Recent exponential growth in databases as a consequence of big-science projects such as genome sequencing and structural genomics has, in some environments, credentialed bioinformatic analysts and relegated experimental work to the back-benchers. Nevertheless, the significance of mutations can be hard to predict without actually making the proteins and assessing their behavior.
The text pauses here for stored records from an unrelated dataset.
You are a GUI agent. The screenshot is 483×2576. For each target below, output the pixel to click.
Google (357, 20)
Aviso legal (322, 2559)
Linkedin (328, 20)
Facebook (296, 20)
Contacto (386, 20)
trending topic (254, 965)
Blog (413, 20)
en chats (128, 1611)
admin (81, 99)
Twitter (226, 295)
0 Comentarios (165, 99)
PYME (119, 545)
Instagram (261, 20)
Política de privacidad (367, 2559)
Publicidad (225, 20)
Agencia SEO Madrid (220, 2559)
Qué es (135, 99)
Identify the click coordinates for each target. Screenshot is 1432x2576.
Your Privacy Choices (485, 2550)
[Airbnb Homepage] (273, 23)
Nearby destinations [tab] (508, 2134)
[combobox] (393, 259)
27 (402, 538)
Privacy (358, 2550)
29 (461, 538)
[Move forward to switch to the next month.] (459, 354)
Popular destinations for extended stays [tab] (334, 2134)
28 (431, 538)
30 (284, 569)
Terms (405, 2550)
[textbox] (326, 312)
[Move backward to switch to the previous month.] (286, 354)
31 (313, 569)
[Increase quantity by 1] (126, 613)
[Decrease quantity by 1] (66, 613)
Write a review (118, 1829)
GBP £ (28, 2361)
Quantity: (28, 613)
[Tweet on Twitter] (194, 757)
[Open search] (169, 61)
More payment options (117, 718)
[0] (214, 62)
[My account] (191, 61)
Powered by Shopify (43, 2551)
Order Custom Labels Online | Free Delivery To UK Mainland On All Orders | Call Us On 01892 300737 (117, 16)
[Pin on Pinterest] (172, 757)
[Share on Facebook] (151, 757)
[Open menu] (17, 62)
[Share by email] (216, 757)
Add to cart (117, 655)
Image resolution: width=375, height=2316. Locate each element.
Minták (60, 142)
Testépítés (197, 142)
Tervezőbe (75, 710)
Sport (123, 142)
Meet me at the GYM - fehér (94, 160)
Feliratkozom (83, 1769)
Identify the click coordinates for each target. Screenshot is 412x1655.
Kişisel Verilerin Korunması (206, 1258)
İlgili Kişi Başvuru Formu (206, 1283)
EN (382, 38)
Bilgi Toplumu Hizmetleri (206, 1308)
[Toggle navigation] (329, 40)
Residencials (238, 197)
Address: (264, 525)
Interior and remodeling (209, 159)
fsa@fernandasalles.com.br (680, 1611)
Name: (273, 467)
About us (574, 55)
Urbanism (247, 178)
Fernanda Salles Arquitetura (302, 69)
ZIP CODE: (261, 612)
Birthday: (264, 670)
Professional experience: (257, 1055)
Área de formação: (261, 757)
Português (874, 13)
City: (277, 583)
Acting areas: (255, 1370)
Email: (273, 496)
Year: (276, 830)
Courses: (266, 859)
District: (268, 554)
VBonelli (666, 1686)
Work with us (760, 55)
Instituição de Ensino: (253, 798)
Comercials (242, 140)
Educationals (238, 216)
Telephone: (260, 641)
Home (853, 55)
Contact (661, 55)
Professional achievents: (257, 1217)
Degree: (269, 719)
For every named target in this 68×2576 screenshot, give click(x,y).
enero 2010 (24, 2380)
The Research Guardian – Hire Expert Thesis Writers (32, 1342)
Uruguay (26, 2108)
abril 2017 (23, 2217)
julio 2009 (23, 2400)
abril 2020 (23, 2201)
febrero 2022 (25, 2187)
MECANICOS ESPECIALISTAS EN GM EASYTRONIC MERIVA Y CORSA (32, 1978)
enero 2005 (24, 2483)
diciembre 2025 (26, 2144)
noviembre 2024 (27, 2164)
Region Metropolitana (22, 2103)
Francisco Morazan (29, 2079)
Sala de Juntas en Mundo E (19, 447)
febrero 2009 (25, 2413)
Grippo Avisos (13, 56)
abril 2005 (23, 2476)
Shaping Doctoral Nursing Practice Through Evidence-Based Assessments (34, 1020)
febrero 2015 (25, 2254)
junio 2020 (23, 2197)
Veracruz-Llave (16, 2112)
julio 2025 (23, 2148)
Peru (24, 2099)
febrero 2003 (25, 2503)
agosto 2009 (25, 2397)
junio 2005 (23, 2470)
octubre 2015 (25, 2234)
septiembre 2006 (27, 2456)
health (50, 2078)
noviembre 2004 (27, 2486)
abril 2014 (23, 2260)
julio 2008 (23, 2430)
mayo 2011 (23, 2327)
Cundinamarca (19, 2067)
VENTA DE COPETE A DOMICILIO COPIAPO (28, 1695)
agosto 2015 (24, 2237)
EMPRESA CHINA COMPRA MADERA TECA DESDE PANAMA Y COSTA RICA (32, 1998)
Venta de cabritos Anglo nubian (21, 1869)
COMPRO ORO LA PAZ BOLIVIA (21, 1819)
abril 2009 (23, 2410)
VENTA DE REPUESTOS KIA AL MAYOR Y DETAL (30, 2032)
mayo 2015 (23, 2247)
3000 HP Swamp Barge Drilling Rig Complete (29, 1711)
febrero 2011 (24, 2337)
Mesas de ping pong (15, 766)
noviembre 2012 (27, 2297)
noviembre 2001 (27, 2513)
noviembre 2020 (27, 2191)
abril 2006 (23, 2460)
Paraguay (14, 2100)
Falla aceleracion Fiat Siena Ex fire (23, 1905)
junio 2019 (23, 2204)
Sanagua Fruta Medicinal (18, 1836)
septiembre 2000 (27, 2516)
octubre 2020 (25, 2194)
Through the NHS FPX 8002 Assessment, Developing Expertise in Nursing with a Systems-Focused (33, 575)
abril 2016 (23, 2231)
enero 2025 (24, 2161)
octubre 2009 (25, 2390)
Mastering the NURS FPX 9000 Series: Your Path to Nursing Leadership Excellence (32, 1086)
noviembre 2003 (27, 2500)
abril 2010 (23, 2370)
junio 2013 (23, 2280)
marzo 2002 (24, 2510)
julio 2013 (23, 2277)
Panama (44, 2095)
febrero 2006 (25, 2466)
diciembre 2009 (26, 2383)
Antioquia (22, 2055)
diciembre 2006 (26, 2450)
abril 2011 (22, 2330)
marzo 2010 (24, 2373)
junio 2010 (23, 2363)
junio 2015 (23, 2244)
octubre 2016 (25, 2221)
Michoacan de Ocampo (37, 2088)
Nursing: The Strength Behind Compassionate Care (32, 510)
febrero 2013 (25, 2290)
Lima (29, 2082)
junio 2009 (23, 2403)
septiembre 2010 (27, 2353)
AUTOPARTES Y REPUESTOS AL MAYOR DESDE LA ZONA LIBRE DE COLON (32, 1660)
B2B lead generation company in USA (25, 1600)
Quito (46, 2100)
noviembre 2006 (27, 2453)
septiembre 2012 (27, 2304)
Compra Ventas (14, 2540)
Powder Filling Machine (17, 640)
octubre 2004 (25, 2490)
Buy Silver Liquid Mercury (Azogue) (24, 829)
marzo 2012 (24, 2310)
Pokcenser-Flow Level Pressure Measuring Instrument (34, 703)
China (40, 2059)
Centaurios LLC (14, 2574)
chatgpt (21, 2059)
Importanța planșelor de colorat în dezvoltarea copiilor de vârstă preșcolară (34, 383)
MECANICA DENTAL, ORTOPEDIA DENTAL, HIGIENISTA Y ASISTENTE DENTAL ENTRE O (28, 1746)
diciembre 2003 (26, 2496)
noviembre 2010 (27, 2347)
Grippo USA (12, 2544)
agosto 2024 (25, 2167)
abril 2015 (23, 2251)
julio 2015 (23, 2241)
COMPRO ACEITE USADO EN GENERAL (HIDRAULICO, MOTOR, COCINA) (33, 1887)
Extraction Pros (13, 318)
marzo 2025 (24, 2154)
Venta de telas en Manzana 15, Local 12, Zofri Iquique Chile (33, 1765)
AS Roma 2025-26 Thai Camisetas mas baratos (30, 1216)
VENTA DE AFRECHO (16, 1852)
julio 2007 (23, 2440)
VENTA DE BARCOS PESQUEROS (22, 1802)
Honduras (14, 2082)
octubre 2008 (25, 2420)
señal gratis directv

Kona et al. have taken this approach in trying to understand the role of a Cd2+-binding cysteine in the Escherichia coli enzyme KDO8P synthase in comparison to an asparagine in the Aquifex aeolicus version of the same enzyme. The reaction they catalyze is an aldol condensation of phosphoenolpyruvate and arabinose 5-phosphate. This enzymatic step is a critical one in the bacterial biosynthetic pathway leading to lipopolysaccharides and hence is a potential drug target. A comparison of the structures enabled them to make a series of mutations bridging the metallo- and nonmetallo-KDO8P synthases; follow-up kinetic and structural analyses yielded several insights. The cysteine-coordinated metal fulfills the same function as the asparagine carboxamide in binding and orienting a water molecule for attack on the si side at C2. Even though the metallo- and non-metallo-KDO8P synthases produce the same chemical intermediate, probably via the same reaction pathway, the binding constants of the substrates and products differ, which may reflect an evolutionary adaptation to changes in metabolite concentrations. — GJC

Biochemistry 46, 10.1021/bi6024879 (2007).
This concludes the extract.